=== Input ===
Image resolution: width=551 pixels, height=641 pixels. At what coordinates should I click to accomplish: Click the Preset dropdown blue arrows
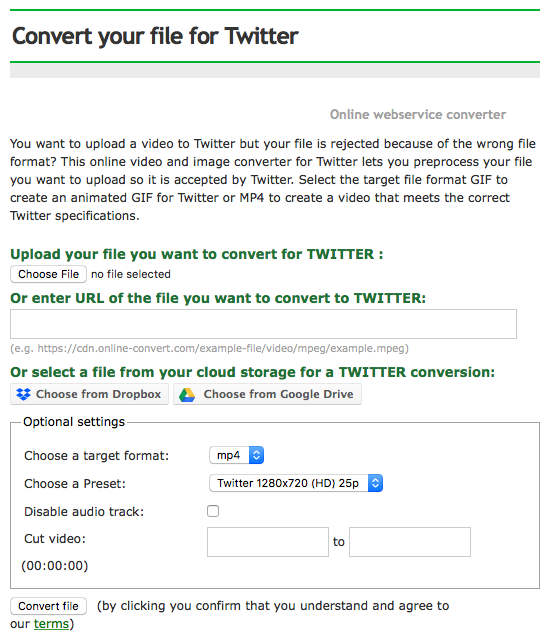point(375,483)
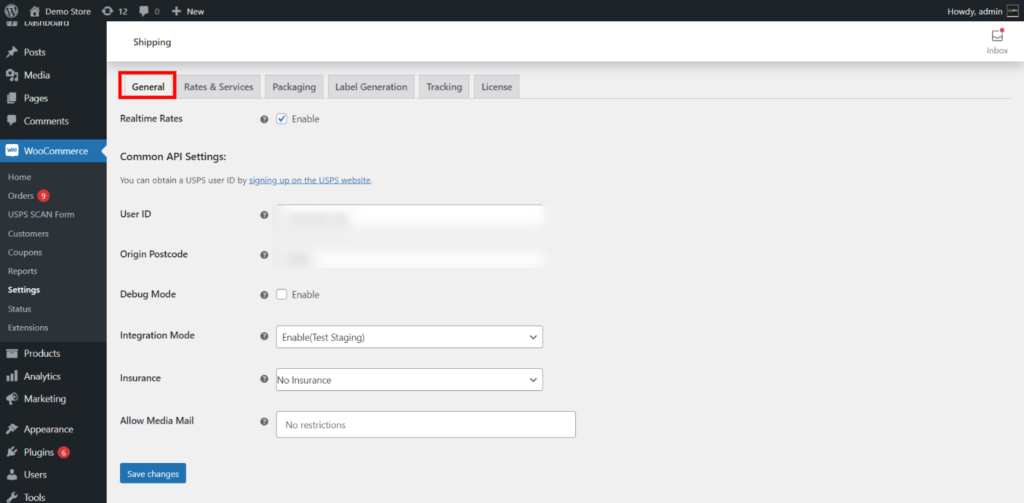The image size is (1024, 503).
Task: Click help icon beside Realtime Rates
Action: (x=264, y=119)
...
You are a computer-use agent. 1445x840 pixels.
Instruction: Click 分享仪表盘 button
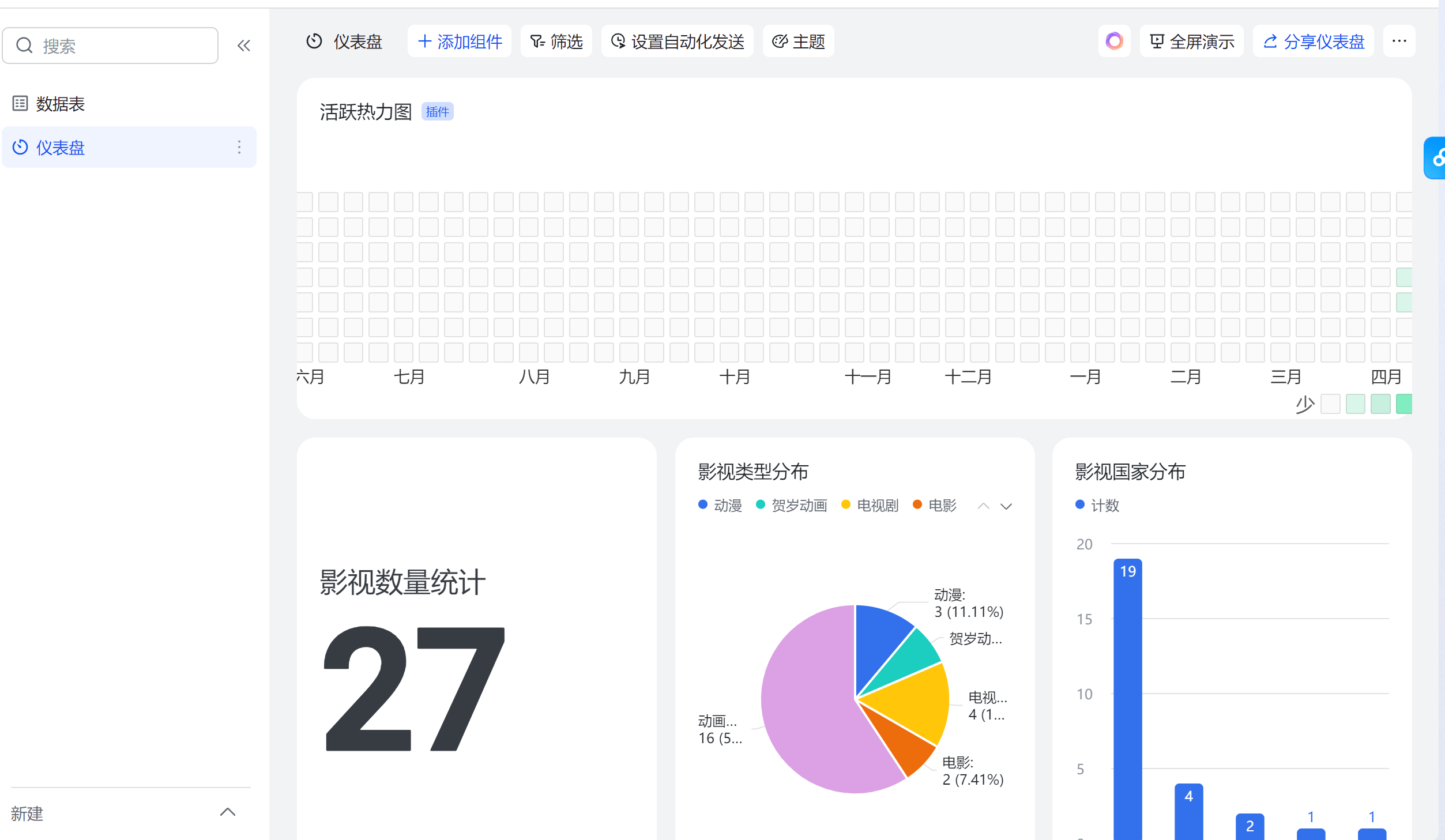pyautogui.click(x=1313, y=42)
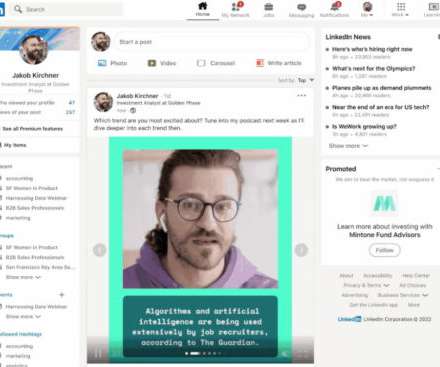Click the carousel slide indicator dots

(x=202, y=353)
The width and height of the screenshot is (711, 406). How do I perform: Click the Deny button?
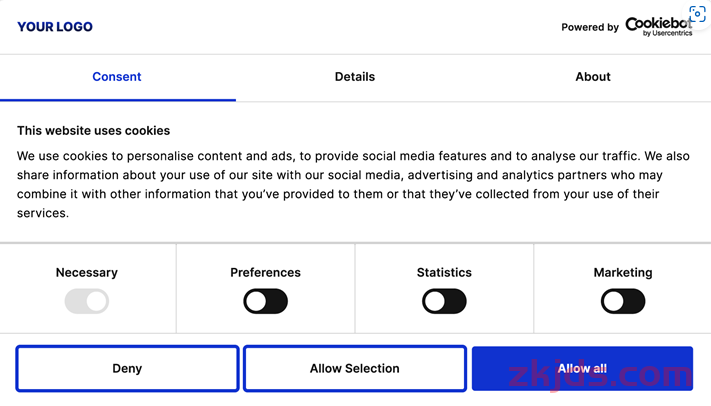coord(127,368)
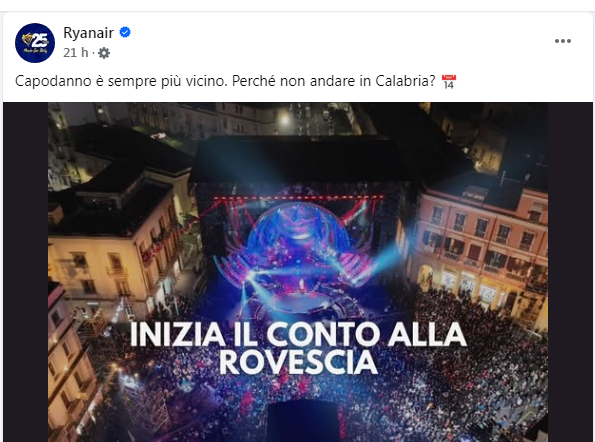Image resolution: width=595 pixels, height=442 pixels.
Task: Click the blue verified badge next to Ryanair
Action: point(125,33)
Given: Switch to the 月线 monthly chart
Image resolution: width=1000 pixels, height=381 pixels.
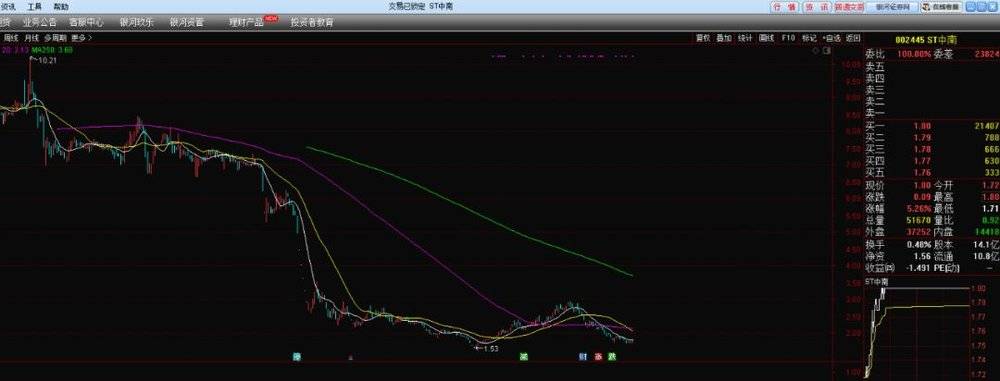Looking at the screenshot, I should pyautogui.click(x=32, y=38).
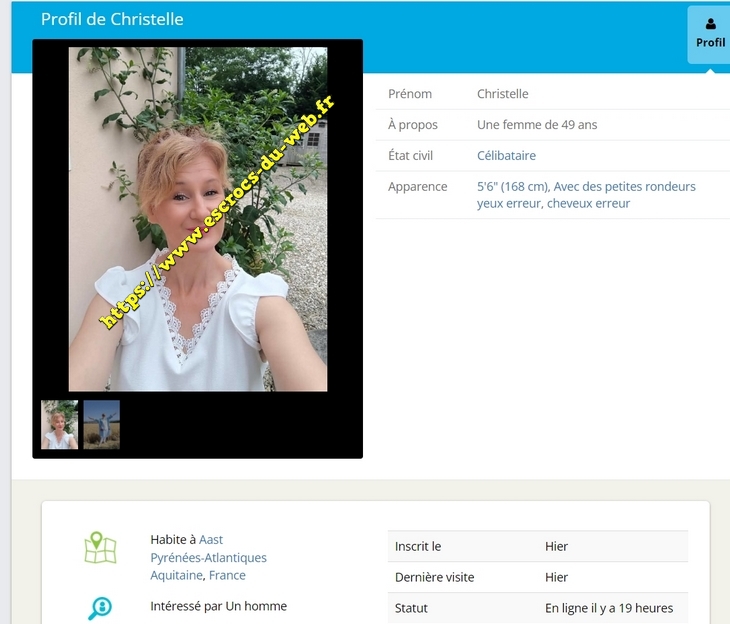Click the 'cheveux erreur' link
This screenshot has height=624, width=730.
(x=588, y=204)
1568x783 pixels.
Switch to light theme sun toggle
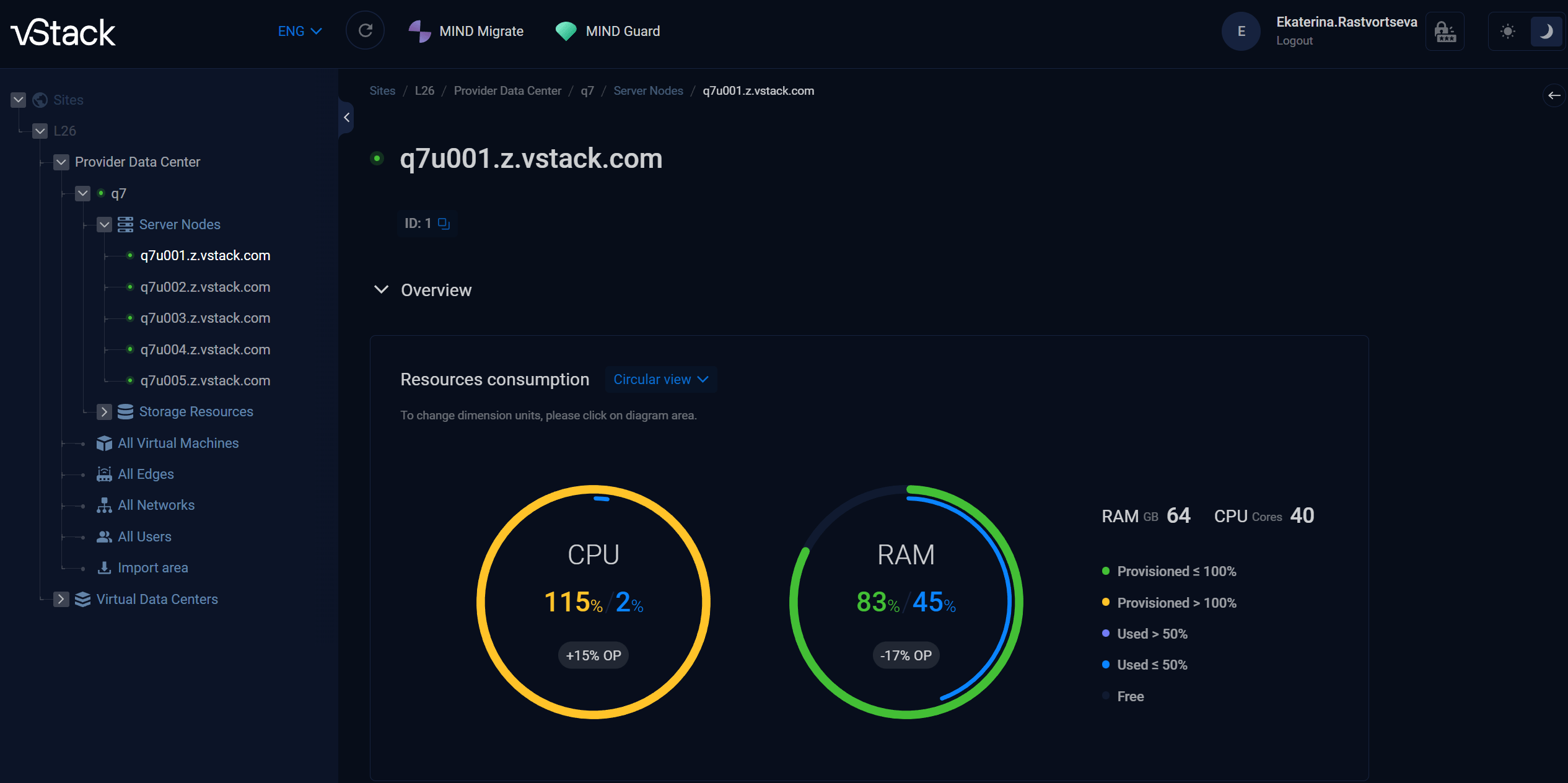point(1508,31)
--
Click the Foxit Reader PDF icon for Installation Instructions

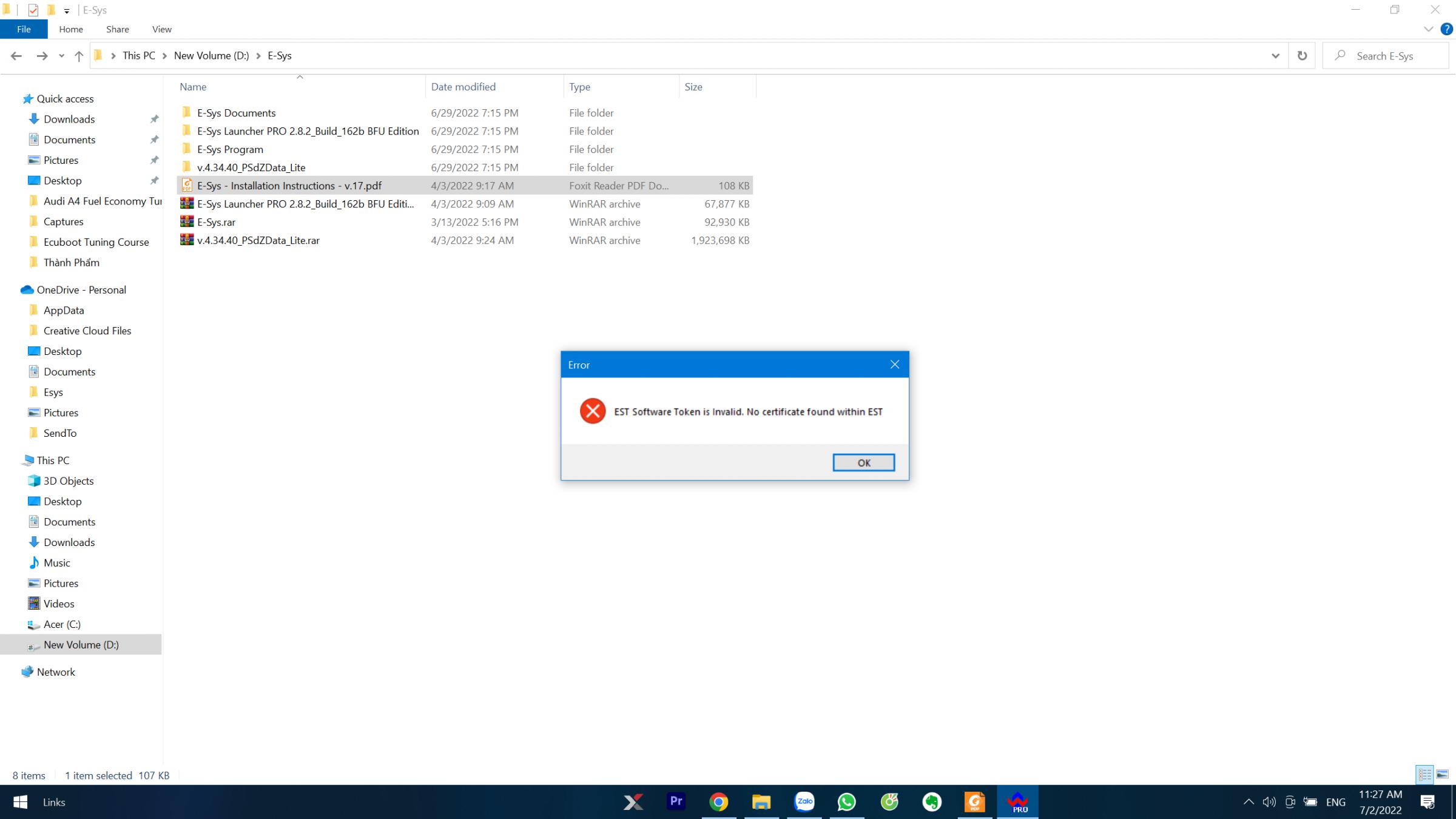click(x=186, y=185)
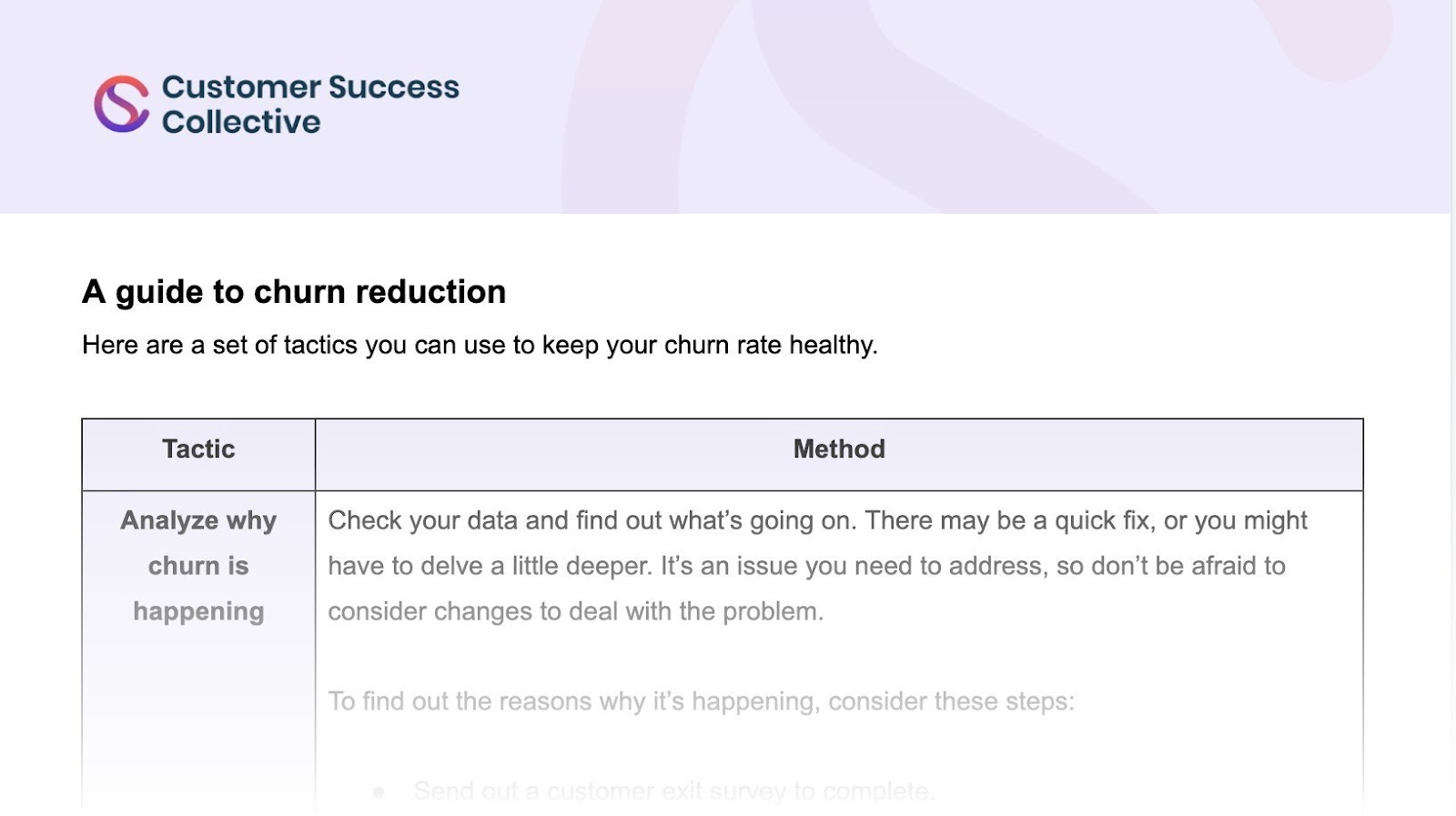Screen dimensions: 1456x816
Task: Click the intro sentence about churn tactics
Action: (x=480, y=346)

=== Work to be completed ===
Quote verbatim the lines of material between the line containing "1568x783 pixels." and the line containing "point(1508,31)", inclusive, leaving out the pictures.

=== Expected output ===
1568x783 pixels.
Switch to light theme sun toggle
point(1508,31)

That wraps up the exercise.